成腔：空腔的形成通过聚集体内没有被细胞核占据的空间的形成来评估。空腔的形成优选地使用用核特异性染料(例如DAPI)染色的细胞聚集体的横截面来评估。空腔的形成更优选地通过不含细胞核并覆盖细胞聚集体的总表面积的20％以上的细胞聚集体的横截面内的表面的存在来评估。

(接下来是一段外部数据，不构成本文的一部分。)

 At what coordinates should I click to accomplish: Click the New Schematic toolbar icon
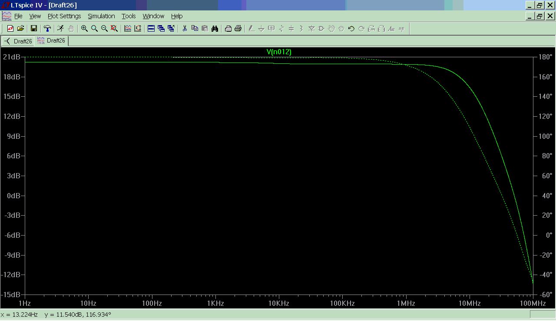(10, 29)
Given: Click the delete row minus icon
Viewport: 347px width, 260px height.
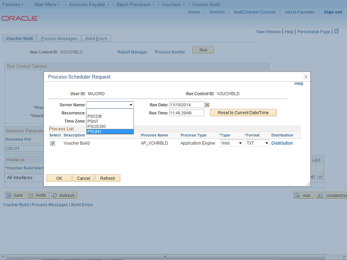Looking at the screenshot, I should pyautogui.click(x=320, y=177).
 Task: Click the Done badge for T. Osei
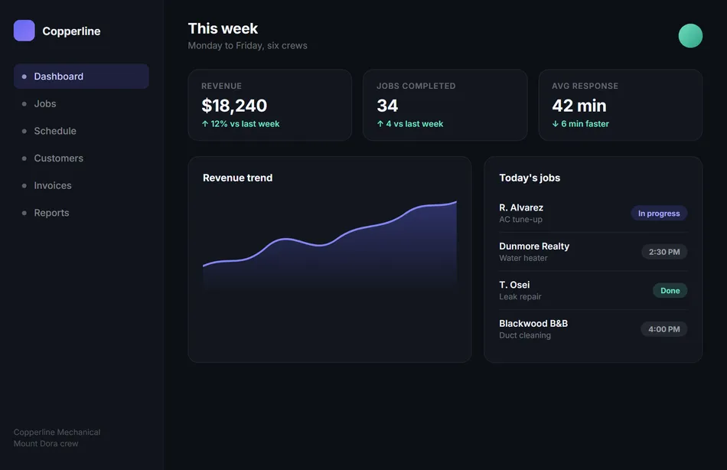click(670, 290)
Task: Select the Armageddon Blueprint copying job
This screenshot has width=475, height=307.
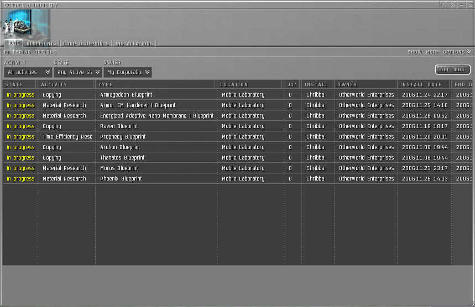Action: point(237,94)
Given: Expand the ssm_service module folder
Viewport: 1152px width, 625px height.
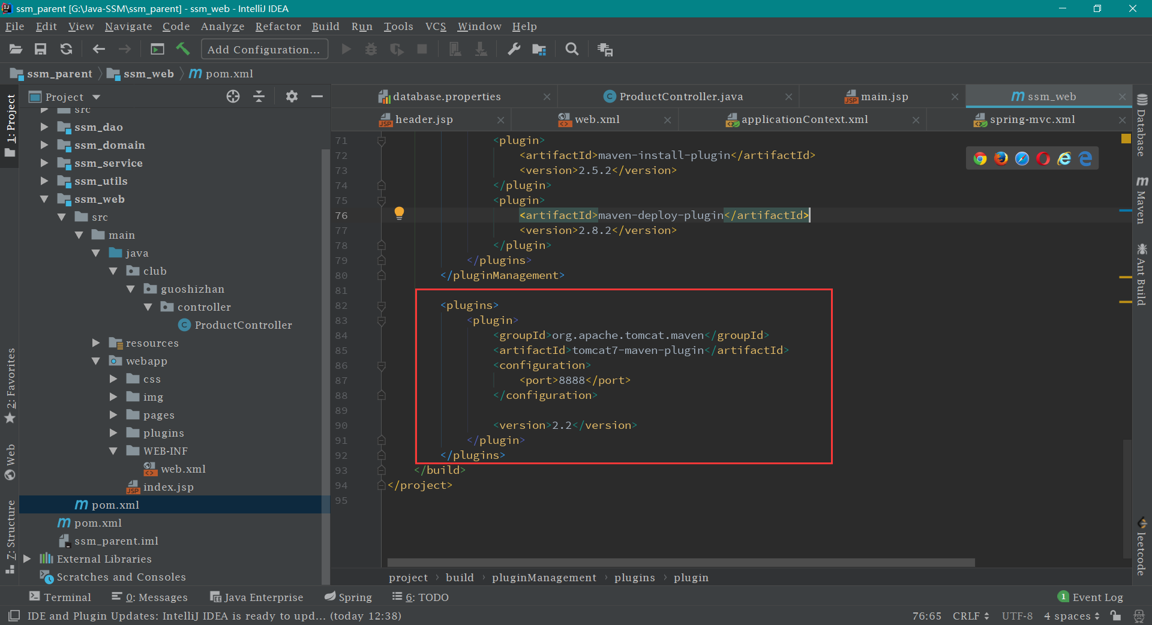Looking at the screenshot, I should 44,163.
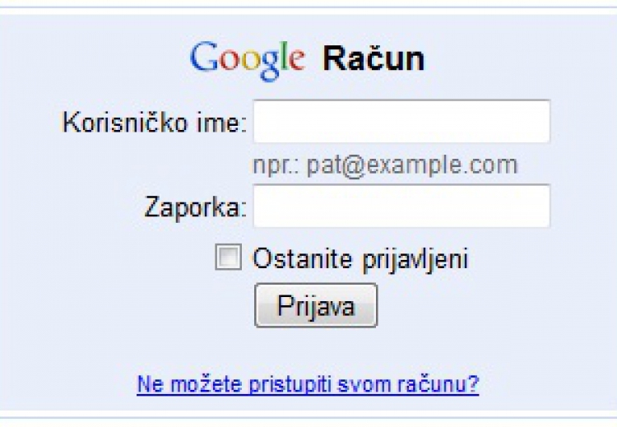Select the Ostanite prijavljeni label text
The height and width of the screenshot is (427, 617).
(x=360, y=260)
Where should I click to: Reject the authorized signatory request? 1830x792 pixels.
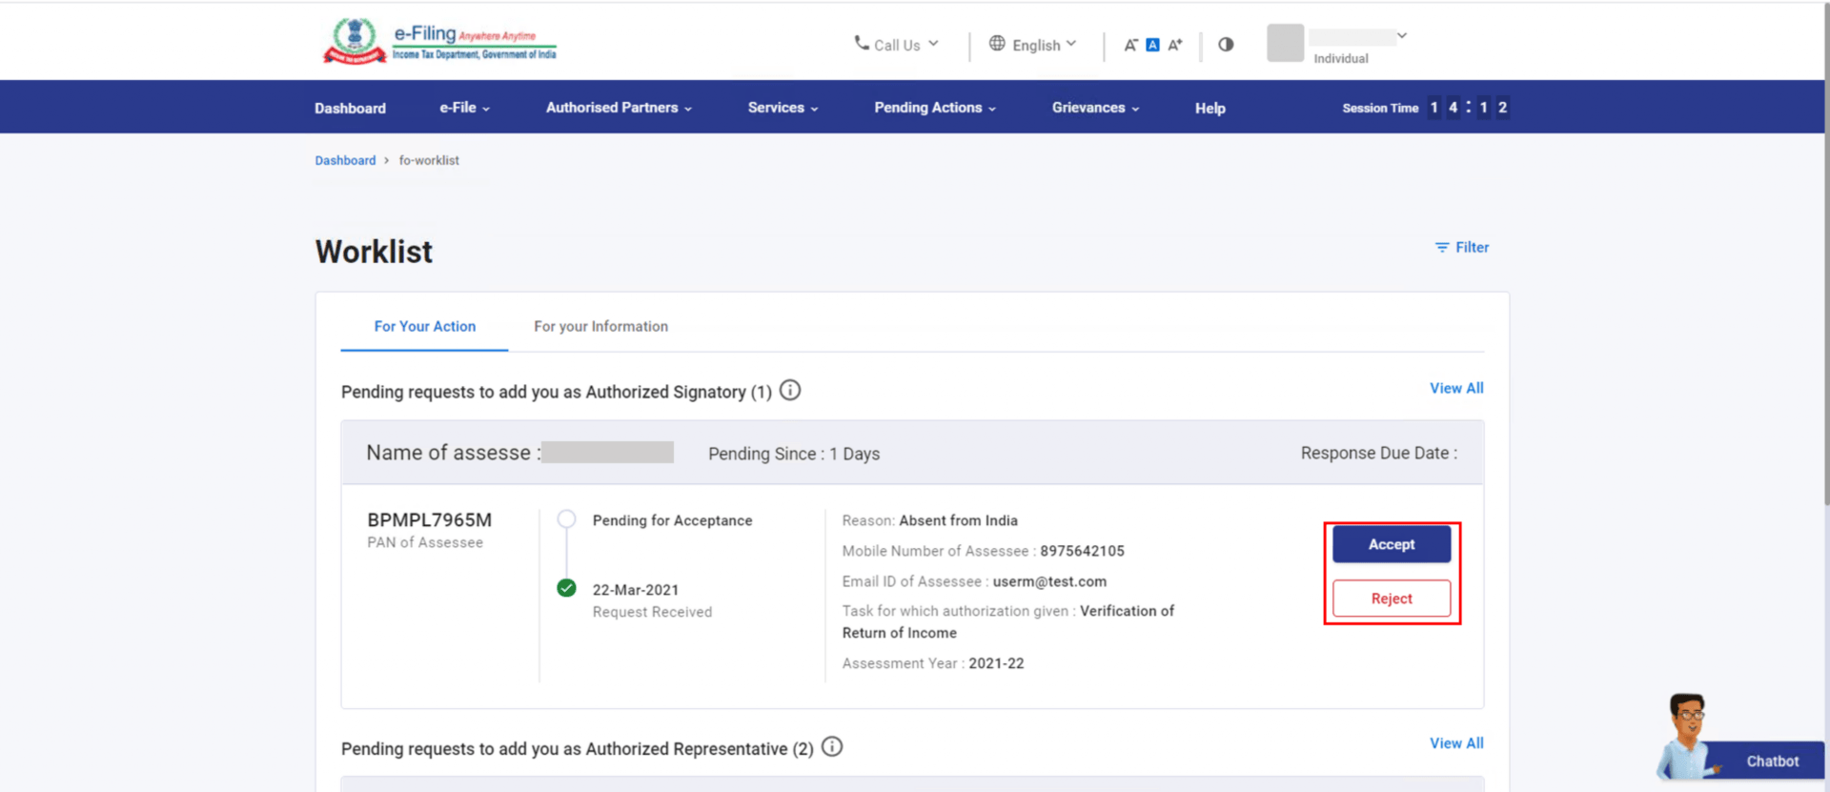(1392, 599)
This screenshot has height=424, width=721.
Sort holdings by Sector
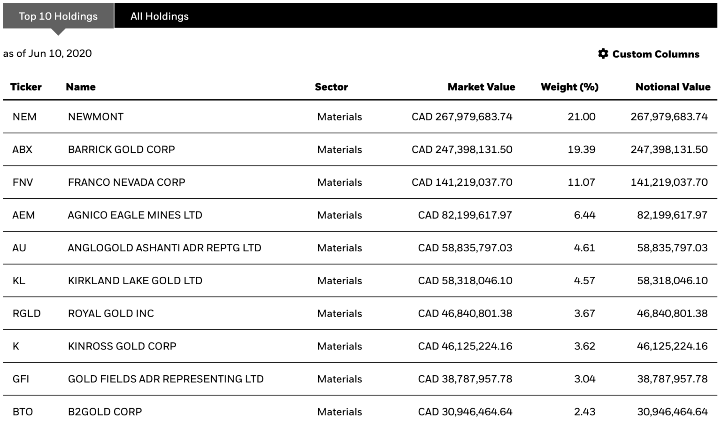pyautogui.click(x=331, y=87)
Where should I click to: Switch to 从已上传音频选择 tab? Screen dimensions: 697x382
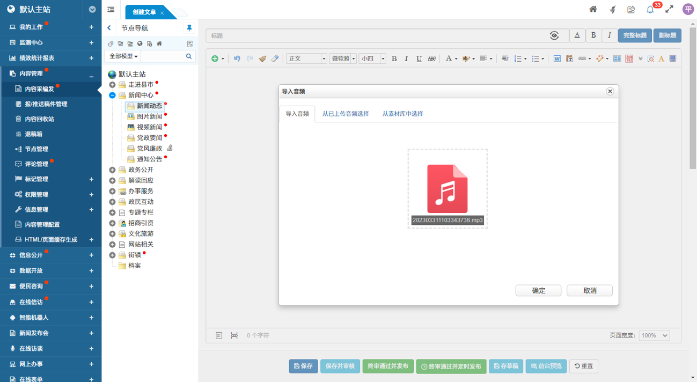coord(346,114)
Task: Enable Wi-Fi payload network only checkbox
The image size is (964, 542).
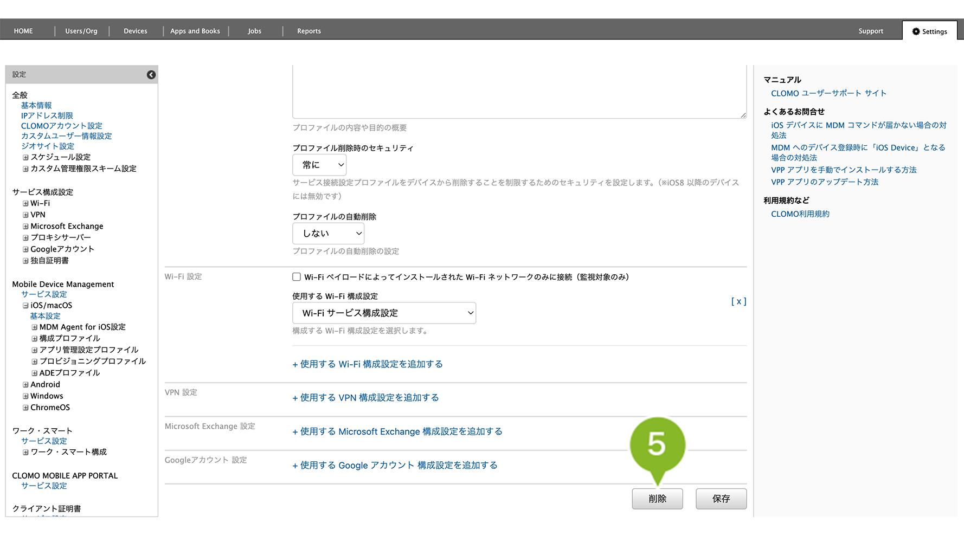Action: (x=297, y=277)
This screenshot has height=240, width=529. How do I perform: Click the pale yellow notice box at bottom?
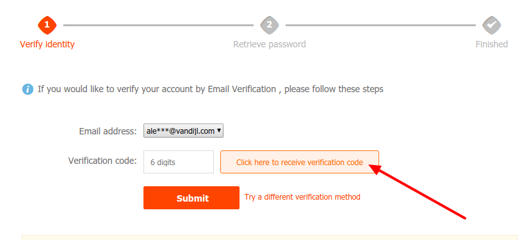point(269,237)
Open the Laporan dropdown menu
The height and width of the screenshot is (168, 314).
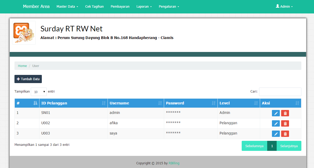[144, 7]
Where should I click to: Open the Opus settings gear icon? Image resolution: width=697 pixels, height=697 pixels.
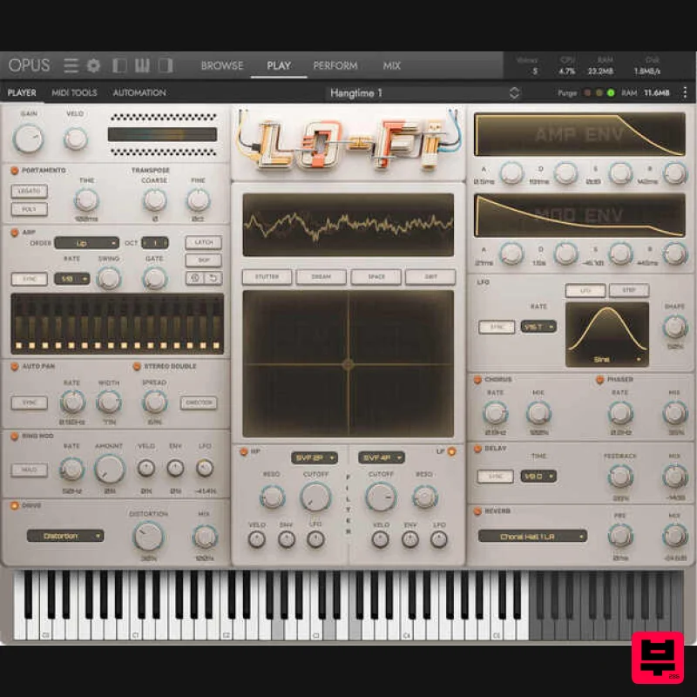(x=92, y=65)
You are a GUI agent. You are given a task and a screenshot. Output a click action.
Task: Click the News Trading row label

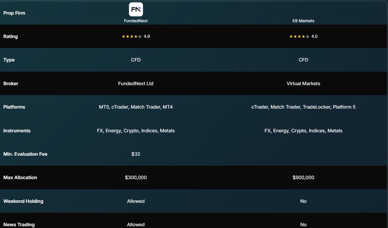pos(19,224)
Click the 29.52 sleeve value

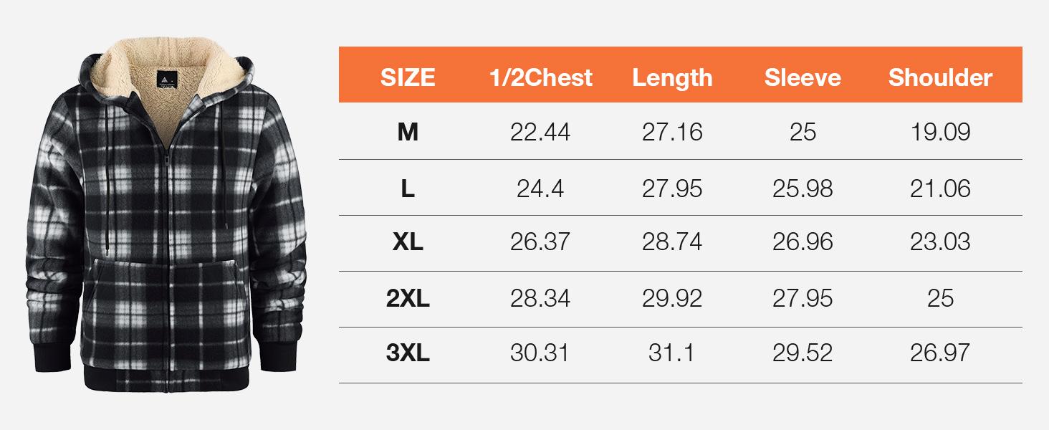click(x=803, y=353)
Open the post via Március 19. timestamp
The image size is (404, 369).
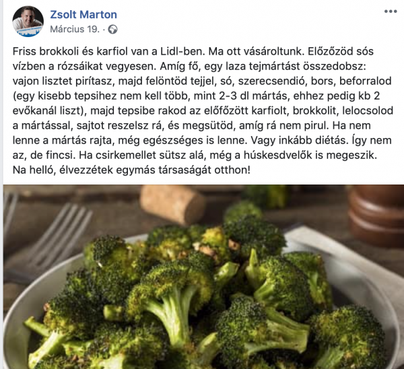point(75,29)

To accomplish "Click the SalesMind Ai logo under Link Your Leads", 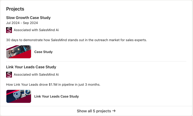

CDX2、Oct4、Nanog表达：在包括表达GFP的TS细胞的ES-TS聚集体中转录因子CDX2的表达，通过常规的免疫细胞化学来评估。cdx2的表达被评估为每10μm显微镜切片中具有cdx2阳性核的GFP阳性细胞的数量。在包括表达H2B-RFP的ES细胞的ES-TS聚集体中转录因子Oct4和Nanog的表达，通过常规的免疫细胞化学来评估。Oct4和Nanog的表达被评估为每10μm显微镜切片中具有Oct4或Nanog阳性核的H2B-RFP阳性细胞的数量。

用于类胚体形成的程序的直观图概述：将自由悬浮的专能小鼠ES细胞***到位于放置在12孔板中的琼脂糖芯片中的200μm微孔中(图1a)，并允许其在ES培养基中簇集。向这些簇加入自由悬浮的小鼠TS细胞(图1b)以及培养基。在培养基中所描述的化合物包括Rho/ROCK抑制剂等的影响下，细胞形成滋养干细胞(图1c，绿色)和胚胎干细胞(图1c，红色)的双层聚集体，其随后在包括培养基中存在的Wnt途径调节物、PKA途径调节物和PKC途径调节物等的影响下成腔，并形成滋养外胚层(d，绿色)和明显的内部细胞团(图1d，红色)，以产生类胚体。

正如通过滋养干细胞中CDX2的表达(图2a)所观察到的，通过包含MAPK途径激活剂、STAT途径激活剂、Akt途径激活剂、Tgf途径激活剂和Hippo途径抑制剂，滋养外胚层维持多能性。正如通过H2B-RFP标记的胚胎干细胞中Oct4的表达(图2b)所观察到的，内部细胞团维持多能性。正如通过Nanog、Sox17和PDGFRa表达(图2c)所观察到的，内部细胞团分离成上胚层和原始内胚层。

在粘附于粘附性支架后，类胚体通过上胚层(Ep.)的延伸、脏壁内胚层(V.E.)的形成和外胚盘锥体(Ect.C.)的形成进一步发育，与天然形成的囊胚相似(图3a)。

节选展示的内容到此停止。